**BRIEF A**
In the railroad news text, how many applications did MDOT receive for the 2018 Local Grade Crossing Surface Program?
**BRIEF B**
Resume the railroad news text, starting right after its final sentence about the Port Huron public hearings.

##### TEXT

The first two wire-cutting incidents occurred in January 2017. After the second incident, the railroad installed hidden surveillance cameras at Battle Creek crossings.

Taylor was captured on video in June after CN received a report of the gates being down.

The video showed him parking his truck near a crossing, walking to the site and using wire cutters to cut signal wires

He was not employed by CN at the time of the wire cutting incidents, but had worked for the railroad between 1994 and 2009.

William Weise, an attorney representing Taylor, said his client accepted full responsibility and did not bear any ill will toward CN. Nor was this an act of terrorism.

Weise contended that Taylor was suffering from undiagnosed depression at the time of the wire-cutting incidents.

Taylor grew up in Richland, Michigan, and was the owner with his wife of a motel in St. Ignace in the Upper Penisula that was struggling financially. The attorney also said that Taylor had been caring for his mother, who died last February.

“Mr. Taylor believed his actions would be a nuisance to the railroad,” Weise said. “This has been an agonizing experience for Mr. Taylor as he has seen the effect this has had on his family and the community around him.”

MDOT to Fund 40 Grade Crossing Projects

December 15, 2017

The Michigan Department of Transportation plans to award $3 million in funding to 40 railroad grade crossing projects.

The funding comes from the 2018 Local Grade Crossing Surface Program. Projects receiving funding were chosen through a competitive process according to criteria established by state law.

MDOT said in news release that the projects range from minor asphalt repairs to installing new track and surface materials.

The agency received 89 applications from road agencies in partnership with 19 railroads.

The annual program offers 60 percent funding for eligible projects, with railroads responsible for the remaining 40 percent of costs. The railroads and their contractors perform the repair work with cooperation for detour routes provided by local road agencies.

MDOT identified the 2018 recipients on its website.

Port Huron Wants New or Improved Amtrak Station

October 19, 2017

Port Huron wants a new or renovated Amtrak station and has received a grant to study that prospect.

The Blue Water Area Transportation Commission received the $125,000 that will fund a station site study. Public hearings will be held on Oct. 19 and 26.

##########
##### RECORDS SUPPLIED

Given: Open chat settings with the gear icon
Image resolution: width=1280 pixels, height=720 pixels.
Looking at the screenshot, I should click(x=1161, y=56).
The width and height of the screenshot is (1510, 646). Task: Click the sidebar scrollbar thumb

##########
##### RECORDS SUPPLIED

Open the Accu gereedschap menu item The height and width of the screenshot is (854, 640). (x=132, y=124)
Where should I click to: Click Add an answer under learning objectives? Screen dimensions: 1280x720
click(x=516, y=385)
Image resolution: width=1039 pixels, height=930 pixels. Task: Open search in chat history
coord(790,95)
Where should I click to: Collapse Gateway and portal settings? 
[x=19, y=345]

##########
##### RECORDS SUPPLIED

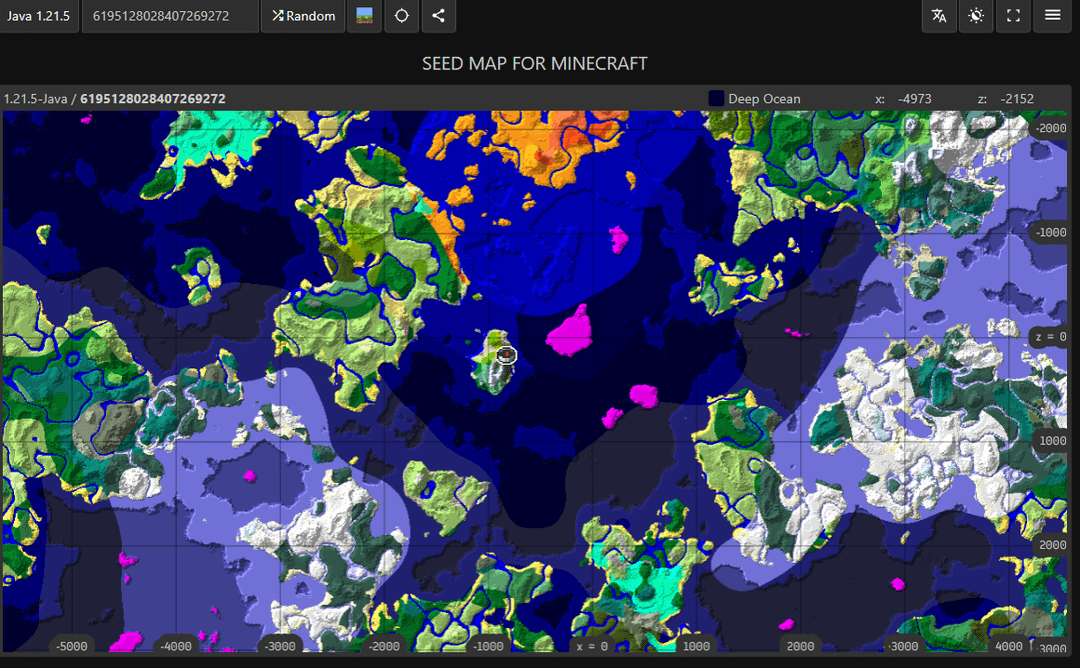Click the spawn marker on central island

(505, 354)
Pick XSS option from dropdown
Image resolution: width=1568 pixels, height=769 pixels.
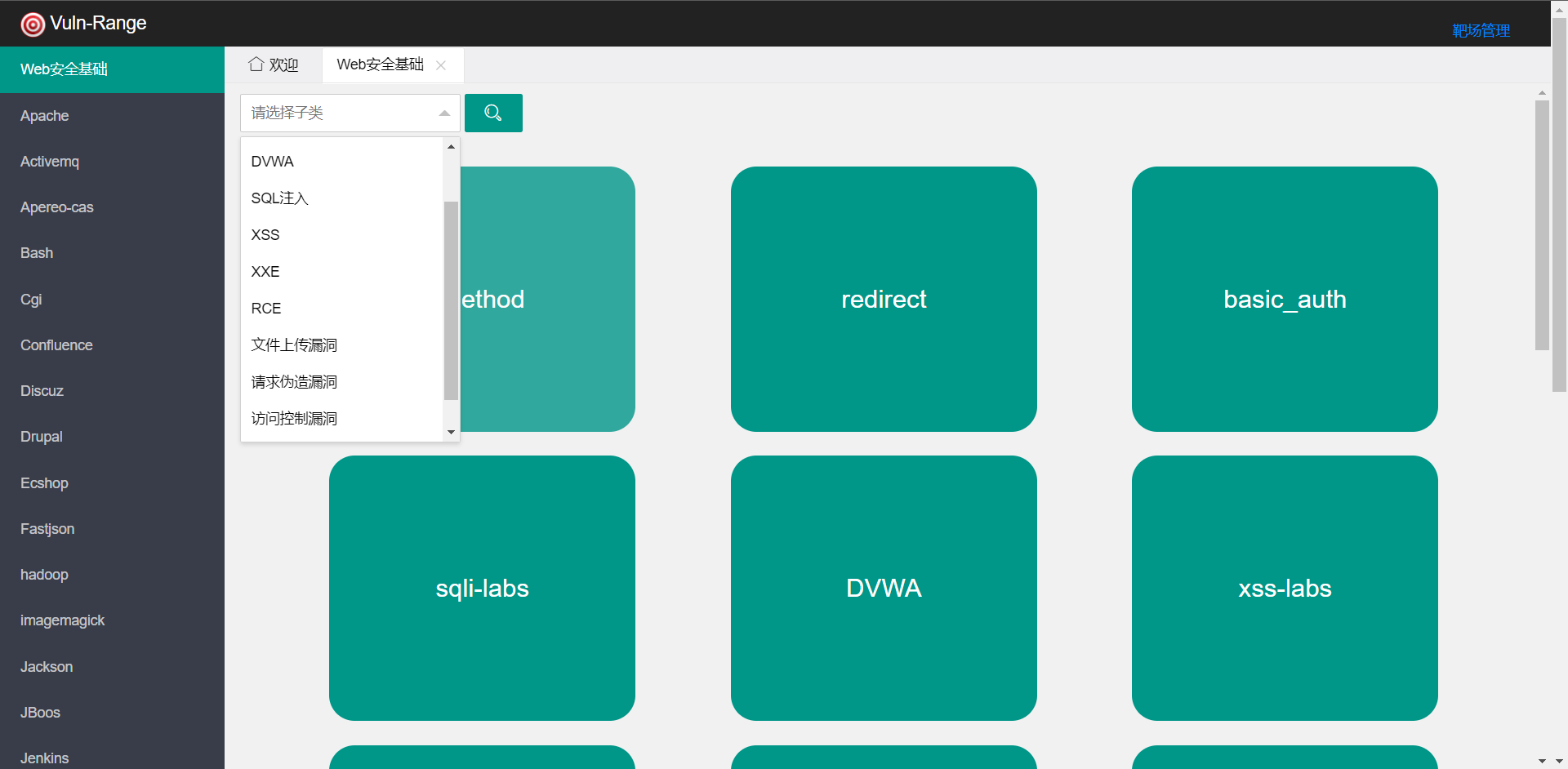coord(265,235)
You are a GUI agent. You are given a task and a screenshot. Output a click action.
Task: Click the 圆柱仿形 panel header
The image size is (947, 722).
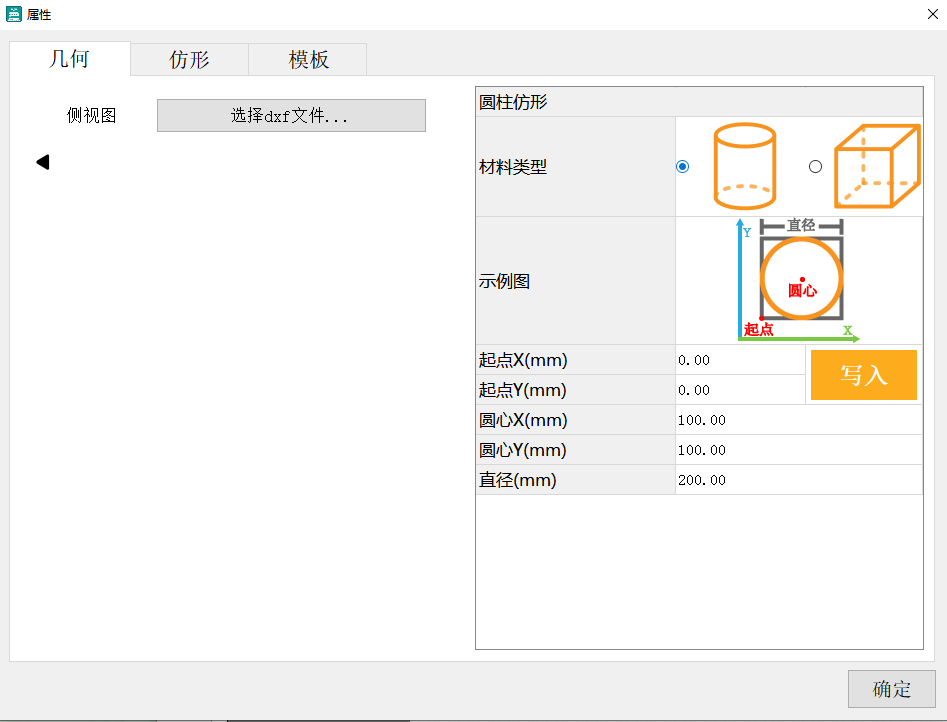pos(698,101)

##########

**OUTPUT A**
89

**OUTPUT B**
It is not clear at this point if a new station would be built at the existing site on 16th Street or elsewhere.

“We’re reaching out to the public to do a couple of things. One, let them know this study is occurring, and two, get their input or feelings on the existing Amtrak station or any potential sites they can think of,” said Dave McElroy, BWAT assistant manager and finance director.

“I think it’s been talked about in the community for a long time. It’s been highlighted in a few community long-range plans. It’s one of the few Amtrak stations that hasn’t been updated in the state.”

Most of the grant funds came from the federal government with the remainder channeled from the Michigan Department of Transportation. The study is expected to be completed next spring.

The primary objective of the study is to identify potential site options and determine what requirements may exist for a new or rehabilitated station.

“There is no predetermined location and it has not been predetermined that an existing station will be replaced,” McElroy said.

Among the complaints that passengers have expressed about the current Port Huron station are parking and security issues, as well as access for those with disabilities.

“I’m not talking about the neighborhood. I’m talking about the lighting, the parking, blind spots, things that make people feel unsafe,” McElroy said. “It’s just the lighting and layout that exists there. If parking’s (an issue) now, and they project ridership to increase, it’s going to be a problem then. But we’ll see when the study comes back.”

Port Huron is the eastern terminus of Amtrak’s Blue Water, which originates in Chicago.